Gastrotheca weinlandii is a species of frog in the family Hemiphractidae.
It is found in Colombia, Ecuador, and Peru.

==Description==
The adult male frog measures 63.0 to 85.7 mm in snout-vent length and the adult female 68.4 to 86.0 mm. The frogs in different subpopulations can vary considerably in color pattern: Frogs in Sucumbíos are brown with olive-brown marks and yellow pigmentation on their sides. These frogs have light yellow color on their mouths. The sides of the head are olive-green. The throat and ventral areas are white or cream in color. The iris of the eye is pink-bronze in color with brown lines. The frogs in Napo are brown in color with darker brown or gray-brown marks. The head is dark brown in color. The sides are dark brown with cream-brown marks. The bottoms of the feet are blue in color with brown marks. The belly is lighter in color with brown marks. The iris of the eye is dark in color. Frogs in Morona Santiago are gray-green in color with brown marks. The belly is mottled brown and green. The bottoms of the feet are brown in color. The head is yellow-green in color. The iris of the eye has brown reticulations. The young frogs are green with olive-brown color. The head has brown marks. The belly is translucent yellow-green. The iris of the eye is bronze in color with black reticulations.

==Home==
This arboreal, nocturnal frog lives in cloud forests on mountains. Scientists have seen the frog between 1100 and 2370 m above sea level.

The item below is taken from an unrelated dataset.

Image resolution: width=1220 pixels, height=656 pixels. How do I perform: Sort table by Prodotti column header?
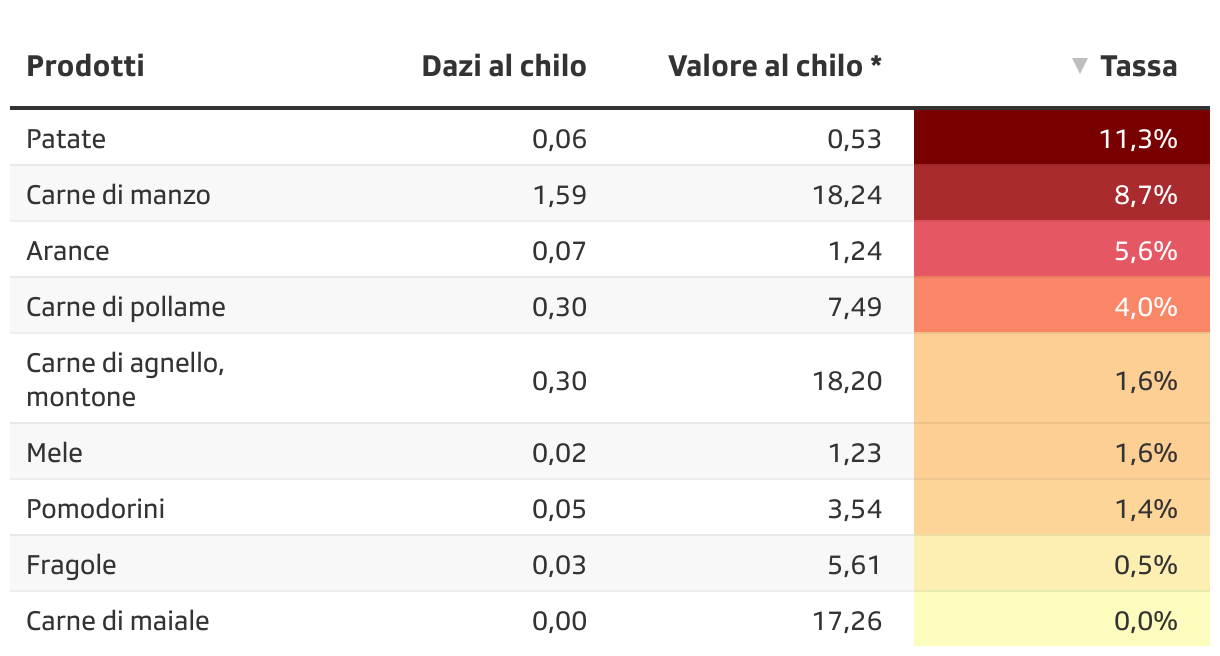86,66
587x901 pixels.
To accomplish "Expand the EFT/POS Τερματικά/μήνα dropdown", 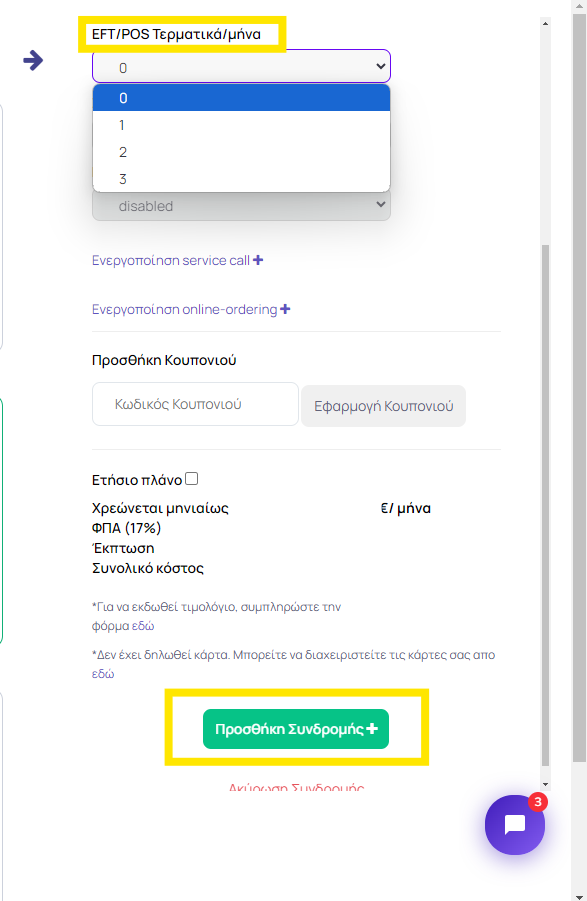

Scientists have reported the frogs in some protected places: Parque Nacional Sumaco Napo-Galeras, Reserva Ecológica Antisana, Parque Nacional Llanganates, Parque Nacional Sangay, and Parque Nacional Natural Alto Fragua-Indiwasi.

==Reproduction==
Like other species in Gastrotheca, the female frog carries her eggs in a pouch on her back. The eggs hatch into small froglets. There is no free-swimming tadpole stage.

==Threats==
The IUCN classifies this frog as least concern. Its principal threats are habitat loss associated with livestock cultivation, logging, farming, and human habitation.